Ah right. I got to there and set them but couldn't see anything, but maybe now I've set them it will show them. Will have a look once I'm back in the car.


----------



## glund91 (Feb 13, 2016)

I set them yesterday, but went to look again today and they are still all grey and blank. No pressures shown at all.


----------



## SiHancox (Sep 12, 2011)

Not with the car at the moment and can't remember what it showed when I last set it - it might not show an actual figure because it just needs to detect changes and flag that up on the MMI, maybe someone that can run outside to there motor might enlighten further.
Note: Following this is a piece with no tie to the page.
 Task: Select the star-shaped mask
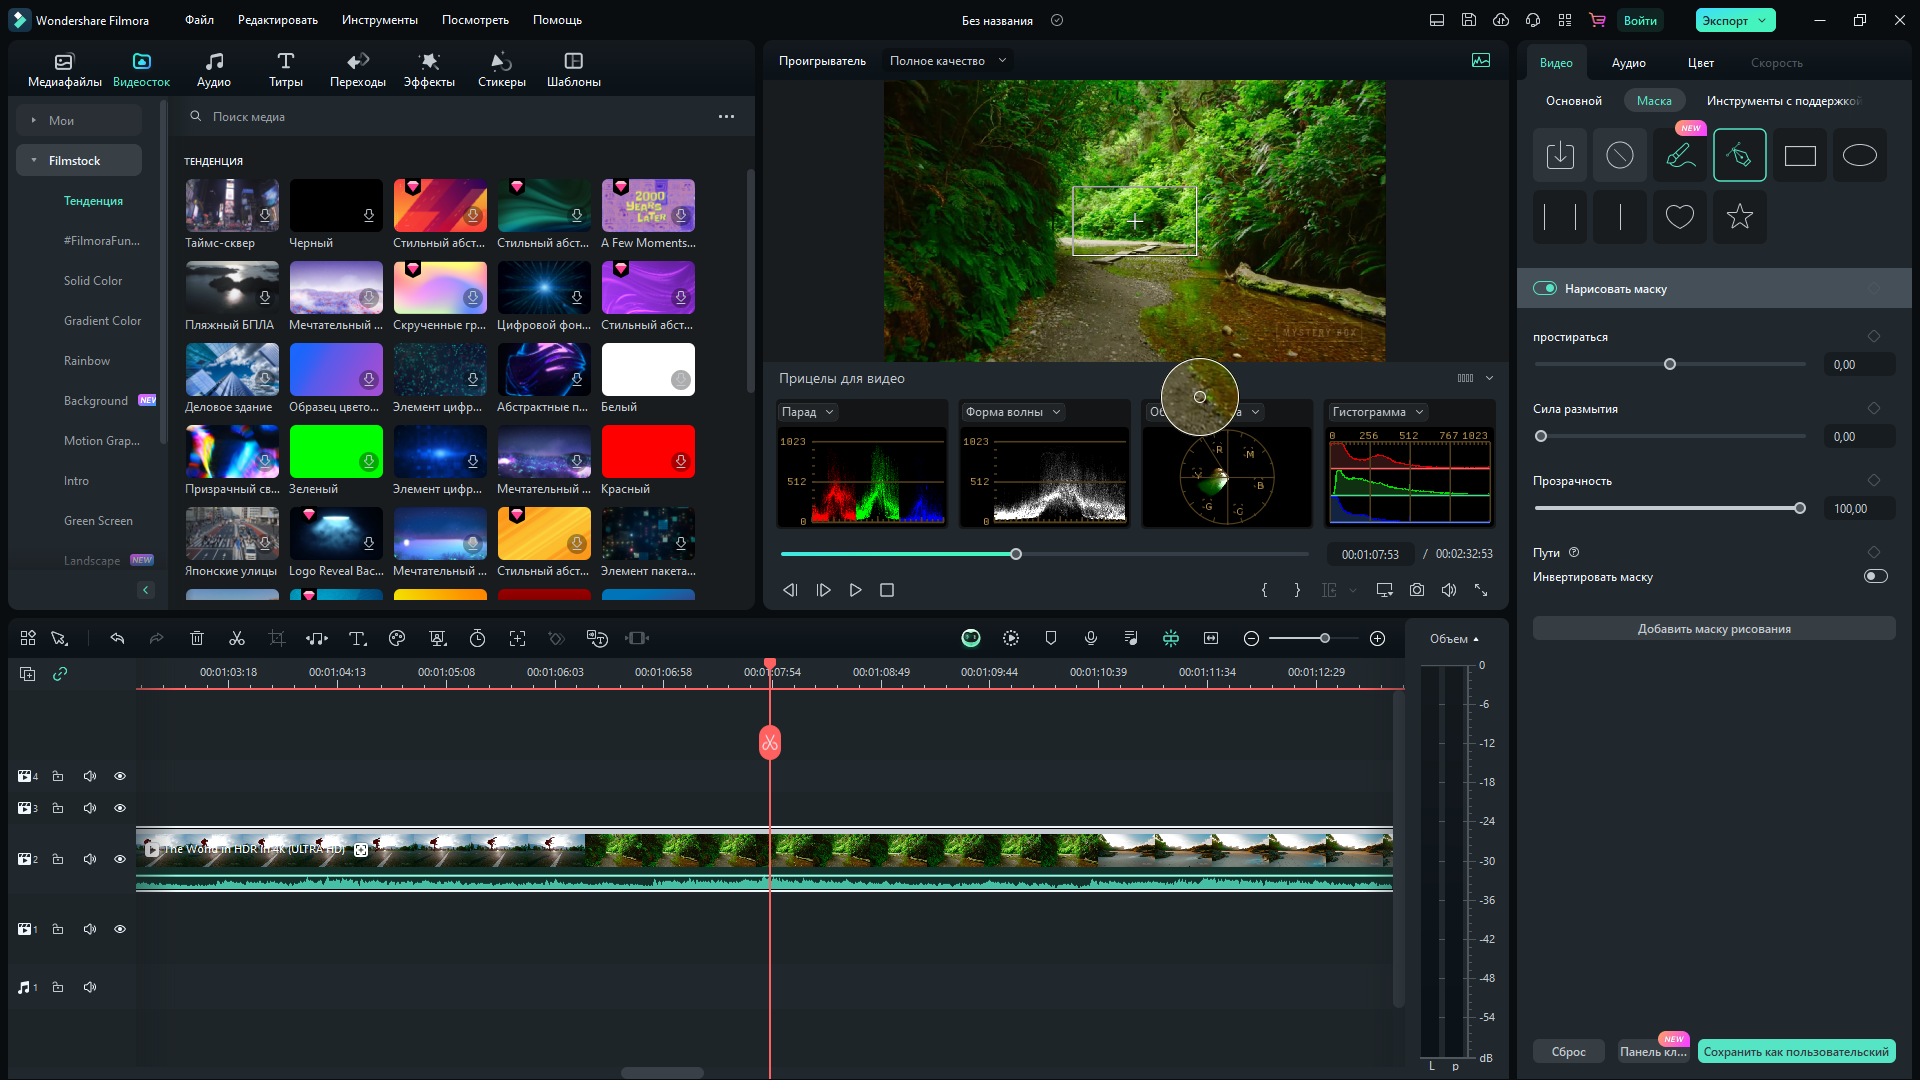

Just spoke to a friend who's just checked on his car - my mistake, it does not show actual figures, you only get the option to "set" the system once you have checked all four tyres are correct via your pressure gauge. The greyed out car to the right (if that is what you are describing) appears to be just for illustration.


----------



## noname (Aug 20, 2015)

SiHancox said:


> With the ignition on (no need to start car) go to the MENU button then select CAR, left control button (left of the left thumbwheel), SERVICING and CHECKS, then TYRE PRESSURE LOSS INDICATOR - it will show the pressures of all four tyres which should be as per your pressure gauge when last checked.


Please take a picture because I don't have the pressure visualized..only to set the new pressure


----------



## SiHancox (Sep 12, 2011)

Manu, you are correct, please see my edit above - only set it once so not sure why I thought it showed actual readings - put it down to my age or the fact there's too much tech on the car for me to handle [smiley=bigcry.gif]


----------



## noname (Aug 20, 2015)

ahaha ok no worries!! was just excited from a new feature but sadly is not!
ok I get it, TT is not for you! :twisted: :twisted: :lol:


----------



## glund91 (Feb 13, 2016)

In this case, why is there a measurement unit option for pressure if there is nowhere to see any pressures?


----------



## noname (Aug 20, 2015)

It's right! There is no sense!


----------



## SiHancox (Sep 12, 2011)

glund91 said:


> In this case, why is there a measurement unit option for pressure if there is nowhere to see any pressures?


Good question, that was probably why I thought (mistakenly) it would show the pressures :roll: - will look out the manual later this afternoon and do some reading - might find some ref somewhere!

As an aside, was wondering when do others "set" the TPLI to input the revised pressures following any tyre pressure changes. The reason I ask is over the years on inflating tyres always noted the pressure settles over say 20 or 30 min period due to the compressed air cooling down - it's not by much but it can be an odd psi or so. For that reason I always put an extra 1psi or 1.5psi over the desired and then re-check after 30mins if it's settled to the required pressure, then and only then do I "set" the TPLI system.

Not sure if it makes any real difference but logic says why give the system a head start in recording any loss - what do others think?


----------